TAREFA INDICADA 1:
Duplique do texto para ler o trecho que começa nas palavras "O ARCO DA VELHA" e termina logo depois de "nem sequer utiliza.".
TAREFA INDICADA 2:
Segundo o texto para ler, quantos visitantes por dia recebe a livraria Lello, no Porto?

TEXTO PARA LER:
* * * * *

SEMANADA - Mais de um quinto das mortes na estrada estão ligadas a excesso de álcool e são os condutores entre os 40 e os 49 anos que bebem mais; só na área de intervenção da PSP, os centros urbanos, verificaram-se no ano passado 58.434 acidentes rodoviários, dos quais resultaram 79 mortes, mais oito que em 2023; Alcácer do Sal é o concelho com maior número de acidentes com vítimas por mil habitantes; 216 peões morreram atropelados em 2022 e 2013 e nos primeiros seis meses de 2024 morreram mais 35; mais de 11 mil condutores sem carta foram detidos no ano passado; os acidentes com tratores agrícolas provocaram pelo menos 52 vítimas mortais em 2024, mais 21 mortes do que as registadas no ano anterior e o distrito de Bragança foi o que registou mais acidentes fatais, com nove óbitos; o número de docentes do ensino superior com mais de 60 anos quase duplicou na última década; a disciplina de Português como Língua Não Materna apenas chegou a 12% dos 14 mil alunos estrangeiros; o carregamento de carros eléctricos aumentou 66% num ano; actualmente com 119 anos de existência, a livraria Lello, no Porto, recebe 3500 visitantes por dia e vende um milhão de livros por ano; graças ao turismo, comércio e restauração o PIB dos Açores cresce acima da média do país; só 4% das cauções de água, luz e gás foram devolvidas aos consumidores, e isto ao fim de 25 anos da mudança da lei que acabou com essa prática; o valor médio de renda pago pelos inquilinos subiu 7% em 2024, o maior aumento dos últimos 30 anos; num inquérito recente 46% dos portugueses indicaram viagens como a sua principal intenção de consumo para 2025.
O ARCO DA VELHA - O novo Provedor da Santa Casa da Misericórdia de Lisboa revelou que a instituição paga milhares de euros de rendas por imóveis que nem sequer utiliza.

* * * * *

ENTRADAS FORNECIDAS:
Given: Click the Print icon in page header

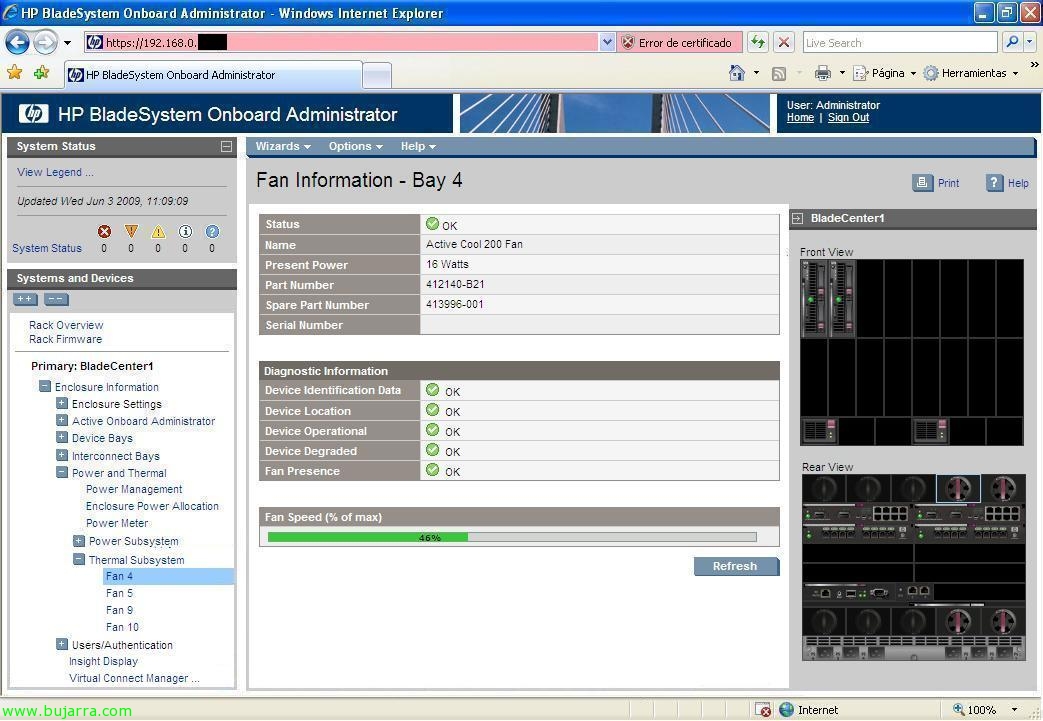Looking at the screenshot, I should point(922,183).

* * * * *

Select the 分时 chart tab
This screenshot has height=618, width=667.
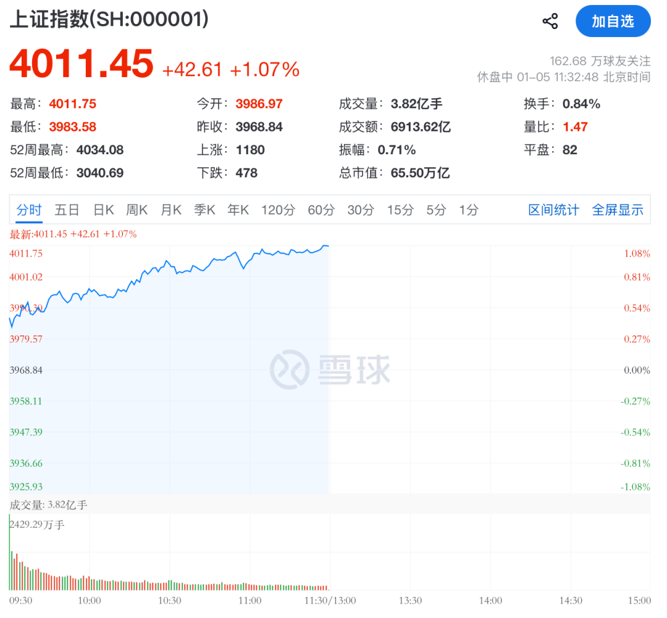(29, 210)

* * * * *

RESPOSTA ESCRITA 1:
O ARCO DA VELHA - O novo Provedor da Santa Casa da Misericórdia de Lisboa revelou que a instituição paga milhares de euros de rendas por imóveis que nem sequer utiliza.

RESPOSTA ESCRITA 2:
A livraria Lello recebe 3500 visitantes por dia.